Dataset entries:
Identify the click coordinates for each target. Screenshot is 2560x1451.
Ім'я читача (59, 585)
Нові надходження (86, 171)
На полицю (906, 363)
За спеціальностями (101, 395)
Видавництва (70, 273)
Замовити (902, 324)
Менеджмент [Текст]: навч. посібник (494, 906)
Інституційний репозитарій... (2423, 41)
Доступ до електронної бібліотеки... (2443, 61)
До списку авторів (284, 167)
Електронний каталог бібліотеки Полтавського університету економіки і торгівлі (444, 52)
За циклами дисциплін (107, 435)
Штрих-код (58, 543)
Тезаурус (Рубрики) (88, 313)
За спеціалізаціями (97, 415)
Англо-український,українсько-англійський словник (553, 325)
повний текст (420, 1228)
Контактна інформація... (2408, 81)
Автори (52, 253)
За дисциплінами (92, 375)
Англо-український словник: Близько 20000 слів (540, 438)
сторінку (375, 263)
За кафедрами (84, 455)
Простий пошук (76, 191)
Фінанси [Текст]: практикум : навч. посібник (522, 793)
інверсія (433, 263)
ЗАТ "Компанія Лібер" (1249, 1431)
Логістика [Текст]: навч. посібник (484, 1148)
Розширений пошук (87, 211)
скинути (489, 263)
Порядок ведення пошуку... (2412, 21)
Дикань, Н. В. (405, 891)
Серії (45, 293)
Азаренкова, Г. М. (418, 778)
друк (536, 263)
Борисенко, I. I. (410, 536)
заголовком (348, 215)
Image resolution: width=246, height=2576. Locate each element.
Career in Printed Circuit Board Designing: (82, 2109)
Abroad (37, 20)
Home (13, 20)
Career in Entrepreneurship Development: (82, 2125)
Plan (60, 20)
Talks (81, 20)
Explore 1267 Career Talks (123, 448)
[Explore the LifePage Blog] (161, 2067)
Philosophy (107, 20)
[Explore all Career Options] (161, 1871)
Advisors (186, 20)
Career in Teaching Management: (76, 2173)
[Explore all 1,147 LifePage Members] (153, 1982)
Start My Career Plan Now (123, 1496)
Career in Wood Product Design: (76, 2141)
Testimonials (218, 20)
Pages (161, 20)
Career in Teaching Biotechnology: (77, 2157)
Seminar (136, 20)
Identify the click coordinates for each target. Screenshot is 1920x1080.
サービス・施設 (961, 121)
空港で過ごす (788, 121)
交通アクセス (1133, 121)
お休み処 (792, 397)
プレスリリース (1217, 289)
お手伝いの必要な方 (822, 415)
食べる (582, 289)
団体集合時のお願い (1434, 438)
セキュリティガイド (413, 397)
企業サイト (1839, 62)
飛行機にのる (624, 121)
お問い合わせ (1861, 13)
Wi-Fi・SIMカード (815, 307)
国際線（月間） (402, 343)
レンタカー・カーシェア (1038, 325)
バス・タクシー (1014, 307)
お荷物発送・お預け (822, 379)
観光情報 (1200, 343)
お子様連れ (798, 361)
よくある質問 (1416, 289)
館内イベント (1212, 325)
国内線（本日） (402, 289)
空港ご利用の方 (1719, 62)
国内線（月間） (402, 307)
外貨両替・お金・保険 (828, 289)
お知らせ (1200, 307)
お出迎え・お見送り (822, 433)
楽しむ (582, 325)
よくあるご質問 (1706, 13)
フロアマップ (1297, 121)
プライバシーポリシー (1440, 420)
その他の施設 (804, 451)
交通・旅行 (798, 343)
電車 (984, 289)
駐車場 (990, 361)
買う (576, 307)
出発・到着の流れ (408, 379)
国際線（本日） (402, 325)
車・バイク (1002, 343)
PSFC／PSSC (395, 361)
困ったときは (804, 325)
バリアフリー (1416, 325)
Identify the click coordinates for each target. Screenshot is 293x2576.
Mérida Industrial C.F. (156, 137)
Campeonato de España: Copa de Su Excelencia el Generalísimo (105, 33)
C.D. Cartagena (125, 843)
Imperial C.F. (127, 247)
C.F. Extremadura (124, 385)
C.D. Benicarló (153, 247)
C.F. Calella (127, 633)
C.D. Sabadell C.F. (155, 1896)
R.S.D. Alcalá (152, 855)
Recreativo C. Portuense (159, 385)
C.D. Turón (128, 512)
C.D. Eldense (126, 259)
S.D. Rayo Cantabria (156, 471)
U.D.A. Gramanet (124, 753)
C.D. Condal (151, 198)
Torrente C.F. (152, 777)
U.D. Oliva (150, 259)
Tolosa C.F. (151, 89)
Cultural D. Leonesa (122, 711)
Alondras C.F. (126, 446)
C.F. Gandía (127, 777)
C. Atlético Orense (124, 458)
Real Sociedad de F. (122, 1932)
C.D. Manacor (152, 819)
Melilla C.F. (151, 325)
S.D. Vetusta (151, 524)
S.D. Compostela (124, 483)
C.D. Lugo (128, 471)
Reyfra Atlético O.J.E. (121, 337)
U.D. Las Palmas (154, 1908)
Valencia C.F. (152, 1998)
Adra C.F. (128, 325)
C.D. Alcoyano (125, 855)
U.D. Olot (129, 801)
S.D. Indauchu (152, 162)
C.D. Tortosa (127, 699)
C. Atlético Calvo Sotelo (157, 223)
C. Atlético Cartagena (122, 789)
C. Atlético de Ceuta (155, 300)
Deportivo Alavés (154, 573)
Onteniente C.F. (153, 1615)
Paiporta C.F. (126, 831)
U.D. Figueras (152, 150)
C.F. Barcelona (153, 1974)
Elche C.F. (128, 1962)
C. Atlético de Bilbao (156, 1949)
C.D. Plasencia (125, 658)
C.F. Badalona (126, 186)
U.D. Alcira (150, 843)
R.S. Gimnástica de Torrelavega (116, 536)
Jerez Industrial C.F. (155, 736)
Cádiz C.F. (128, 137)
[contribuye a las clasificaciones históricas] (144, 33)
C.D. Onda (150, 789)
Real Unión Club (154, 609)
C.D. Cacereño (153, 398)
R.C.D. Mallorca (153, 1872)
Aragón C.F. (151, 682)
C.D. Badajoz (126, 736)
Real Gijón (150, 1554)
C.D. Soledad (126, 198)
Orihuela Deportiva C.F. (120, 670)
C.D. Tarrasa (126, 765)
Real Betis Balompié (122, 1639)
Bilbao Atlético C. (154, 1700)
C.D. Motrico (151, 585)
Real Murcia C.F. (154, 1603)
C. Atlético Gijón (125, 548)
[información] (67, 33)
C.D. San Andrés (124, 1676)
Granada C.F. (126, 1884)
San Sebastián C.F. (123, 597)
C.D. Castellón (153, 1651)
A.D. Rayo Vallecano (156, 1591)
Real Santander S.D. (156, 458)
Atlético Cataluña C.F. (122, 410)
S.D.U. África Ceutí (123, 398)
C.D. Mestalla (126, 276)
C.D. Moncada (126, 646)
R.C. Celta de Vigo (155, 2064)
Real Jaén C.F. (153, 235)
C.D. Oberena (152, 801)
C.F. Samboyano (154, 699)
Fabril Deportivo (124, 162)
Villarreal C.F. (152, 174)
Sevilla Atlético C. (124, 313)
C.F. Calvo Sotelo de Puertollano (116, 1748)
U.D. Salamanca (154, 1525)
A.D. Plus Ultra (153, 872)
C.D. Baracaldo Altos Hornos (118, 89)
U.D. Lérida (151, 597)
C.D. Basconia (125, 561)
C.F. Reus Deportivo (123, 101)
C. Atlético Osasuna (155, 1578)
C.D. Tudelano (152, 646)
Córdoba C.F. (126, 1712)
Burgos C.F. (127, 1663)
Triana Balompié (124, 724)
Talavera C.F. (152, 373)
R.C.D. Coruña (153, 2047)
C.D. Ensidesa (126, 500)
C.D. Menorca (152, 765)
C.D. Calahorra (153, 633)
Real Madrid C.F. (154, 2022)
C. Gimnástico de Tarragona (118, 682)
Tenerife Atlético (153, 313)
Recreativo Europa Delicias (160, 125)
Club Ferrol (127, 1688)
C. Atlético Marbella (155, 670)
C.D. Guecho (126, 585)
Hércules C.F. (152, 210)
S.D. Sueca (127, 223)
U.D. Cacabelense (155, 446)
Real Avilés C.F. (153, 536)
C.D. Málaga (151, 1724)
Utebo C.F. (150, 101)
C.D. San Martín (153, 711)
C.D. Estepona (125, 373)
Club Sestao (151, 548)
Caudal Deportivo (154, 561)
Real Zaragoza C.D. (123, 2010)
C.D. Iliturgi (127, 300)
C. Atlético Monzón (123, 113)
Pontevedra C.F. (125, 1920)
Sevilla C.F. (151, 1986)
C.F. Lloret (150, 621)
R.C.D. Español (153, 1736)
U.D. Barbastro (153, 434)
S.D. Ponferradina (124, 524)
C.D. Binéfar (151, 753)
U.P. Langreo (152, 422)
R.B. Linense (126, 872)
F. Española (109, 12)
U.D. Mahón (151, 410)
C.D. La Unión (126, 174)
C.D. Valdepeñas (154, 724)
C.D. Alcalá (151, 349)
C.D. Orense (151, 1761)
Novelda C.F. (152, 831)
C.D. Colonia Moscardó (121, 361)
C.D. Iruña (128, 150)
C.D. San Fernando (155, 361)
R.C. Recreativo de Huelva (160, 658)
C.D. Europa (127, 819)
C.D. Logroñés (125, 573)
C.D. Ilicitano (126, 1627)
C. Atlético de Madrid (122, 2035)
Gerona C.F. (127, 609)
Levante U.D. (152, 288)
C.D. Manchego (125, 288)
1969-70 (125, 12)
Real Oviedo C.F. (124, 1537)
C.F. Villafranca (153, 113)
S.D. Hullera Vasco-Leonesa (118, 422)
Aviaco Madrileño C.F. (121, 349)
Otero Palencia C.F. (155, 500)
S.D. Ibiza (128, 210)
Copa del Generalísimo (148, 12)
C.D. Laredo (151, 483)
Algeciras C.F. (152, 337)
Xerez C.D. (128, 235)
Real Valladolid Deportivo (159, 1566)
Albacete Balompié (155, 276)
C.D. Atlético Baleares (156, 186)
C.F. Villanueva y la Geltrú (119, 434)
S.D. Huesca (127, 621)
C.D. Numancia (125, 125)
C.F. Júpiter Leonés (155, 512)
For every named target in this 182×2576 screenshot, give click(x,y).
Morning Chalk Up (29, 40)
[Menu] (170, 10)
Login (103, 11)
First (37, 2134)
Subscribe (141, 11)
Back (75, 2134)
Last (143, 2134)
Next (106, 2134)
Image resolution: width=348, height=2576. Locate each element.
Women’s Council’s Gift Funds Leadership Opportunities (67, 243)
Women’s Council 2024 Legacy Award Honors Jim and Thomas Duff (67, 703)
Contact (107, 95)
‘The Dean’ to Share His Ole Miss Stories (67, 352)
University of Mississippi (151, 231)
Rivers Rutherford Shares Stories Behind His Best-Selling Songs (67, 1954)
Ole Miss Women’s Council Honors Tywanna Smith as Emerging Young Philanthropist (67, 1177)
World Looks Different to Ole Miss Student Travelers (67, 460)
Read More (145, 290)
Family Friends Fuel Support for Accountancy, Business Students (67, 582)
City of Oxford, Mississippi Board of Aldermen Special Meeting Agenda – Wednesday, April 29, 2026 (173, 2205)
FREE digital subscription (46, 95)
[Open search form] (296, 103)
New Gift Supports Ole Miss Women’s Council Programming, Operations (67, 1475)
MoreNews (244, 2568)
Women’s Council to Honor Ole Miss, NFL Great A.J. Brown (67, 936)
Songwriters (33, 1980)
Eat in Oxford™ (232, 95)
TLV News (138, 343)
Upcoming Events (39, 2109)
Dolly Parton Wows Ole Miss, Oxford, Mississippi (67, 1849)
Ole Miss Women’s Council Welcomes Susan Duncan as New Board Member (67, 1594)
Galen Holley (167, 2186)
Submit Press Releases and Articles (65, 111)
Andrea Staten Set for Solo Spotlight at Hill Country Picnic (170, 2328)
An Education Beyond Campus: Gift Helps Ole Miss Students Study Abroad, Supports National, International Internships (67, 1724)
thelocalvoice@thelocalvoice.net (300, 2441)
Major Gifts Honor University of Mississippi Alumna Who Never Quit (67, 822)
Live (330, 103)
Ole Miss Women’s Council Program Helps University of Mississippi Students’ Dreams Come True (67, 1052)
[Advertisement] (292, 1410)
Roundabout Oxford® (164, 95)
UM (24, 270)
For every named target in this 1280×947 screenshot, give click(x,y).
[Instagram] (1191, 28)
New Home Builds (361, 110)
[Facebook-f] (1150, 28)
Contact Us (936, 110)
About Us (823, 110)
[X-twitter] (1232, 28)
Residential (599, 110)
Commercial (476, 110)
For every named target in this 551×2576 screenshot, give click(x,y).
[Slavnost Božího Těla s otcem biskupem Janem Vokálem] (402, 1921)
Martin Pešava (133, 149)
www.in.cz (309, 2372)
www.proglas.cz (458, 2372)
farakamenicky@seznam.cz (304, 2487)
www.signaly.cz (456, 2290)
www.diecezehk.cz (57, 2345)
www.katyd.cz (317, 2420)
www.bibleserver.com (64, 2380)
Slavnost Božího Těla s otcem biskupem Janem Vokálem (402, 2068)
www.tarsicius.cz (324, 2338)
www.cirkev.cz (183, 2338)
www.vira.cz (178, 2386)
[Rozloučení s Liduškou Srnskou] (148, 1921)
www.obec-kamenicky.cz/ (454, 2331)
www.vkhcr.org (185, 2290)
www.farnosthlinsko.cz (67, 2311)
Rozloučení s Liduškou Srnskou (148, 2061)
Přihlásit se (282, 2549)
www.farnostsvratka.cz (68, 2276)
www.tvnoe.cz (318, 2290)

### Work required
Quote the data above from the line containing "Songwriters (33, 1980)" to the line containing "www.proglas.cz (458, 2372)", inclusive, and stop.

### Solution to this exercise
Songwriters (33, 1980)
Eat in Oxford™ (232, 95)
TLV News (138, 343)
Upcoming Events (39, 2109)
Dolly Parton Wows Ole Miss, Oxford, Mississippi (67, 1849)
Ole Miss Women’s Council Welcomes Susan Duncan as New Board Member (67, 1594)
Galen Holley (167, 2186)
Submit Press Releases and Articles (65, 111)
Andrea Staten Set for Solo Spotlight at Hill Country Picnic (170, 2328)
An Education Beyond Campus: Gift Helps Ole Miss Students Study Abroad, Supports National, International Internships (67, 1724)
thelocalvoice@thelocalvoice.net (300, 2441)
Major Gifts Honor University of Mississippi Alumna Who Never Quit (67, 822)
Live (330, 103)
Ole Miss Women’s Council Program Helps University of Mississippi Students’ Dreams Come True (67, 1052)
[Advertisement] (292, 1410)
Roundabout Oxford® (164, 95)
UM (24, 270)
For every named target in this 1280×947 screenshot, give click(x,y).
[Instagram] (1191, 28)
New Home Builds (361, 110)
[Facebook-f] (1150, 28)
Contact Us (936, 110)
About Us (823, 110)
[X-twitter] (1232, 28)
Residential (599, 110)
Commercial (476, 110)
For every named target in this 551×2576 screenshot, give click(x,y).
[Slavnost Božího Těla s otcem biskupem Janem Vokálem] (402, 1921)
Martin Pešava (133, 149)
www.in.cz (309, 2372)
www.proglas.cz (458, 2372)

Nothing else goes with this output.